CS74 Project Milestone

Scaling up Deep Networks

Melissa Queen and Piotr Teterwak

Introduction:

Deep Networks are a very up-and-coming machine learning technology. Just yesterday, Android's NN voice recognition made the homepage of Wired, and Deep Learning research has made it into the NY Times and the New Yorker. A Deep Network, in the simplest sense, is a multi-layered Neural Network. These have shown to be effective, but unfortunately very time consuming to train. Our goal is to use the power of parallel programming to speed up the training of a neural net. To do this, we will have a sequentially trained neural net that we'll use as a control, and compare this to the performance of a parallelized training algorithm.

Dataset:

To test our networks, we chose a data set with a large number of attributes, and also a large number of training instances. This gives us room to demonstrate the power of the parallel approach, especially since visual and audio processing (with unweildy numbers of inputs and instances) are the most popular way to use these nets. Our data set was a little less glamourous: A forest cover type classification problem, given 54 attributes of the area in consideration. In short, we had 54 inputs and 7 outputs. We normalized the input so that they fell into the 0-1 range, and we set up the output to be binary classifiers, 0 or 1 for each of the seven possible cover types.

Results:

Sequentially Trained Net

We have completed, optimized, and tested the sequentially trained net. Before we could run tests, we had to first settle on a few hyperparameters. Specifically, the number of hidden nodes and the learning rate. We found appropriate values through simple testing and plotting, and settled on 50 hidden nodes and a learning rate of 0.3. We used Stochastic Gradient Descent (SGD) with Back Propogation to train the net.

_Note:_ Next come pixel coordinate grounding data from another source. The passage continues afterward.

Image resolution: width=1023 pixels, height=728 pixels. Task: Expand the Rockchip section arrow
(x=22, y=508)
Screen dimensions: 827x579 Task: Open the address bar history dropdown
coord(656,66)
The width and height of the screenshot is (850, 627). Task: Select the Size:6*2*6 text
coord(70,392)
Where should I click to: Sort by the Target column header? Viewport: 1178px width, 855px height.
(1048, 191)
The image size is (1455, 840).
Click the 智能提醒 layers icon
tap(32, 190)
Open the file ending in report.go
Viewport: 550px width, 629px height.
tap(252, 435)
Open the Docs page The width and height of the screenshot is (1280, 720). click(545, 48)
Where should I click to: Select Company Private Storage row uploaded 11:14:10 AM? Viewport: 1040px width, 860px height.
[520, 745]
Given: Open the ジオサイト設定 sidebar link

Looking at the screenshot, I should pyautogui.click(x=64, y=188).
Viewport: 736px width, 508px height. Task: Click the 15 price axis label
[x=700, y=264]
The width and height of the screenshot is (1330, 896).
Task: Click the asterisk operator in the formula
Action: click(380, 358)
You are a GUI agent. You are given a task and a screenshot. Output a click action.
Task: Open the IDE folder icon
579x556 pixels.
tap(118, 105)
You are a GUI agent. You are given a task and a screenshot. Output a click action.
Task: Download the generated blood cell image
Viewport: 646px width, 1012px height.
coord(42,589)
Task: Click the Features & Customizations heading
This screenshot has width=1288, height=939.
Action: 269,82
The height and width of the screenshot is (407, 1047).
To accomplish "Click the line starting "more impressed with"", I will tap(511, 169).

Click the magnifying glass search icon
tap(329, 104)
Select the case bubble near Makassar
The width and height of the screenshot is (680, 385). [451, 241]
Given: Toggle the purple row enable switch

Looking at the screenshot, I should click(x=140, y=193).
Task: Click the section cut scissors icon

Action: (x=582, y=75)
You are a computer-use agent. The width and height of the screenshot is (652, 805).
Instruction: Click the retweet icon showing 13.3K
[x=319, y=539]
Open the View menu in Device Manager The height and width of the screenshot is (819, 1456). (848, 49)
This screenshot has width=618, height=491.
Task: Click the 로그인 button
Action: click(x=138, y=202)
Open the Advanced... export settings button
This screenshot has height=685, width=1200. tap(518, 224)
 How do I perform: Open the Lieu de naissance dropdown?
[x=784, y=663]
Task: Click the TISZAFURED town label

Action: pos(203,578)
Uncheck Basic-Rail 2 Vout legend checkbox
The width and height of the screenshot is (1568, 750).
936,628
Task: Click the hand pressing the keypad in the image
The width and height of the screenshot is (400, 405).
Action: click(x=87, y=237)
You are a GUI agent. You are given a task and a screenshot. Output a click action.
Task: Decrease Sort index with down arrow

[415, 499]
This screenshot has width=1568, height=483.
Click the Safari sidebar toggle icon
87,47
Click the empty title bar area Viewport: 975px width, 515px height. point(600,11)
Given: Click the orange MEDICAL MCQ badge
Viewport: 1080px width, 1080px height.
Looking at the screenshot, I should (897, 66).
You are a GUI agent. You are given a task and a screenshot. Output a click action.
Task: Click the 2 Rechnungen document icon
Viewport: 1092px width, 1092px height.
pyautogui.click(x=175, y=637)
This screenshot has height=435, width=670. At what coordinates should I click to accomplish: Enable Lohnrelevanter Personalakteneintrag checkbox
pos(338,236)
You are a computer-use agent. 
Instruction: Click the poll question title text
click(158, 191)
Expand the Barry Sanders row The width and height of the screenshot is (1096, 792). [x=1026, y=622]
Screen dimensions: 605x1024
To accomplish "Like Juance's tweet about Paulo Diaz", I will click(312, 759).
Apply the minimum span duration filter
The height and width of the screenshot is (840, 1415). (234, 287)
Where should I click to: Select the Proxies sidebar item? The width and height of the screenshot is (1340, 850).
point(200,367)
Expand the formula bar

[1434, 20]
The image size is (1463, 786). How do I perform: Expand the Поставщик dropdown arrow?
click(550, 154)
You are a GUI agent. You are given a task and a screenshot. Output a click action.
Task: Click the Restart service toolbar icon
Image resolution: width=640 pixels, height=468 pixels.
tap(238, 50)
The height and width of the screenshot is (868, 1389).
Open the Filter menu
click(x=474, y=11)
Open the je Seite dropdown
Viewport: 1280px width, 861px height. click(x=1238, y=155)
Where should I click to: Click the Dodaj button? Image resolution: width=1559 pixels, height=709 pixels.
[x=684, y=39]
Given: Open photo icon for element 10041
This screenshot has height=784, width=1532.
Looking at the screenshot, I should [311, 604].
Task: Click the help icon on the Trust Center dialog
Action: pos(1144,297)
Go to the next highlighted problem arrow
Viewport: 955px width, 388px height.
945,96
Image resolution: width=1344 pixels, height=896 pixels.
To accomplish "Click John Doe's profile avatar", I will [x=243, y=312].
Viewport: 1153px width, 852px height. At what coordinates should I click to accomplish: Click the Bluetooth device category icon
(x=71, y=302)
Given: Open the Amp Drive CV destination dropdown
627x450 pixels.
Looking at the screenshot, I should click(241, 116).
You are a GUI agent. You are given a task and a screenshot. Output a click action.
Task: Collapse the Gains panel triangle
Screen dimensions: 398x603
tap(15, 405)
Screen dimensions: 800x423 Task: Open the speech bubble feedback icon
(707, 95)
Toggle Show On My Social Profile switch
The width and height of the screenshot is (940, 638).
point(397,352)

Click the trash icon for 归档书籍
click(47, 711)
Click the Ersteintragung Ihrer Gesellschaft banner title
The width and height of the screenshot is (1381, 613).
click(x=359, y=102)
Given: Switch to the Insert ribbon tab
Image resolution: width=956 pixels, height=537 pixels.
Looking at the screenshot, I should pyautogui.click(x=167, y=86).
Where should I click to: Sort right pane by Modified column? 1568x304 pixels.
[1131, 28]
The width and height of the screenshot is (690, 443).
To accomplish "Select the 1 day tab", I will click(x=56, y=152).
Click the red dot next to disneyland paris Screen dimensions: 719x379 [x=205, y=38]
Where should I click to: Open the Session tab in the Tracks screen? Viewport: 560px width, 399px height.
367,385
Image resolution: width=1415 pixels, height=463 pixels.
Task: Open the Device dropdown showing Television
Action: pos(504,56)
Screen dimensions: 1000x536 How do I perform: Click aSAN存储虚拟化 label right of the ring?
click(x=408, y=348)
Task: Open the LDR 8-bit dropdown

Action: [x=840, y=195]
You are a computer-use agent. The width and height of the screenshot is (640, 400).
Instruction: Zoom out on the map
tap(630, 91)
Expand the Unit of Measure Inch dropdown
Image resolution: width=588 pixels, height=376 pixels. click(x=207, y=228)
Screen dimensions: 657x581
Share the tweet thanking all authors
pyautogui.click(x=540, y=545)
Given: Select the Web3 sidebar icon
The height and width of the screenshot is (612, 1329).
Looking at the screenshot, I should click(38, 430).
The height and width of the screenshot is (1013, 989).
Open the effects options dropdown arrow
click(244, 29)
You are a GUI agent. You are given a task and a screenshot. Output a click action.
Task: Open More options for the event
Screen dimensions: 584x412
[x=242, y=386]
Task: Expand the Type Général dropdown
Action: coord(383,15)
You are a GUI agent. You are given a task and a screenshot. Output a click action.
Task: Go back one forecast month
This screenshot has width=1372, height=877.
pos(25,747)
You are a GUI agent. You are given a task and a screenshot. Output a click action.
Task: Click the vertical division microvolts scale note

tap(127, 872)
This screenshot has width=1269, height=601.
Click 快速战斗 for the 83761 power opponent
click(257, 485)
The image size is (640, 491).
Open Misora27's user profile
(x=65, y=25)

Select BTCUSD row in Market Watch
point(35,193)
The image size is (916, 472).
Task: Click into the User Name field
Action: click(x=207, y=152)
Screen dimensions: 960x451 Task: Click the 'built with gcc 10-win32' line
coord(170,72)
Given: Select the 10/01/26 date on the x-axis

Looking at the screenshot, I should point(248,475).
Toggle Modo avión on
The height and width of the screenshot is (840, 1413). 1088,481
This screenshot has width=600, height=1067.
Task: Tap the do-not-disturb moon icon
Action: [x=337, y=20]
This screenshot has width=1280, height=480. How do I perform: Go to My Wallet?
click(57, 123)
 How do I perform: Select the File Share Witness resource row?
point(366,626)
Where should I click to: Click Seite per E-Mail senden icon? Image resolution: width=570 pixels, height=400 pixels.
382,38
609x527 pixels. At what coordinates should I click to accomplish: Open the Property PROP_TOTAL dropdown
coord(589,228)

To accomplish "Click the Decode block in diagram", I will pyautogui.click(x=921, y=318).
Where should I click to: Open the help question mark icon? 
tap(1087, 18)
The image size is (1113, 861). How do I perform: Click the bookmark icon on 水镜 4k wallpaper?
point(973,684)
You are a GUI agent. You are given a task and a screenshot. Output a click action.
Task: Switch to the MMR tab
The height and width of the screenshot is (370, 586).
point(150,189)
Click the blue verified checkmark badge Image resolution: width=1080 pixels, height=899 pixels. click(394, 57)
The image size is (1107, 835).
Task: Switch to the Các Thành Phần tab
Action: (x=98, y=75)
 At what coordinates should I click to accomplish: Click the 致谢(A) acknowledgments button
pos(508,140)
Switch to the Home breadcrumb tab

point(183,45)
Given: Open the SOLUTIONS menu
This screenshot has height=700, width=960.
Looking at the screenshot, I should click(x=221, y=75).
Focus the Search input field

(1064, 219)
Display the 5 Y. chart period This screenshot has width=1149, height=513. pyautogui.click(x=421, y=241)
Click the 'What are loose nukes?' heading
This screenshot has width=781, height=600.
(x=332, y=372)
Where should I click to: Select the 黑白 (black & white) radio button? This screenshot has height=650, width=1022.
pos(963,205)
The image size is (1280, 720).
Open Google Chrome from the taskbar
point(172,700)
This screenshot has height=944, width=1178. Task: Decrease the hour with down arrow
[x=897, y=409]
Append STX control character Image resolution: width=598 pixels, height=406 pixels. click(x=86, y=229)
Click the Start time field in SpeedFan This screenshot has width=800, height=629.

Figure 1. Choosing the number of Hidden Nodes. Too many nodes leads to overfitting, too few gives underfitting.

Next we looked at how the training was proceeding. Here we look at the error over number of iterations, or epochs, of gradient descent. As we expect, error decreases. We are using a stochastic gradient descent, though, so there is a degree of randomness, visible here as spikes. This can be very beneficially for getting out of local minima, and we hypothesize that that's what happened with this spike and drop near the end of the iterations.

Figure 2. Training of the sequential model with Stochastic Gradient Descent.

So running many epochs is clearly beneficial to this network, as is increasing the size of the training set. But what is that costing us in time? Well, unfortunately, it's expensive. This plot here, of number of training examples versus time, shows a clear linear trend, and our trials also showed that more examples take more epochs, which compounds this issue. In short, this is not feasible for scaling up.

Figure 3. Correlation of the size of the training set and training time.

Parallelization to the Rescue!

This is the parallel model we'll be using, inspired by work done Dean et al. [1] on what they call Downpour SGD. It takes the inherently sequential training algorithm, SGD, and tries to split up the work. You have a server of parameters (the weights that you are trying to optimize), and a group of clients that are all individually running SGD on data shards. Periodically, the clients tell the server what changes they've made to the parameters. The server takes the updates, and updates its master copy of the parameters. The clients also periodically request the parameters from the server, and the servers sends that client the master copy. The clients all run asynchnously, so there doesn't need to be any communication between them. Only the parameters and updates need to be broadcasted, and only between the server and clients. Notice that the clients are not necessarily always running with the most recent set of parameters. They might run SGD and find updates on an outdated copy. This introduces another degree of randomness, that the original researchers actually found to be very benefical for keeping the model out of local minima.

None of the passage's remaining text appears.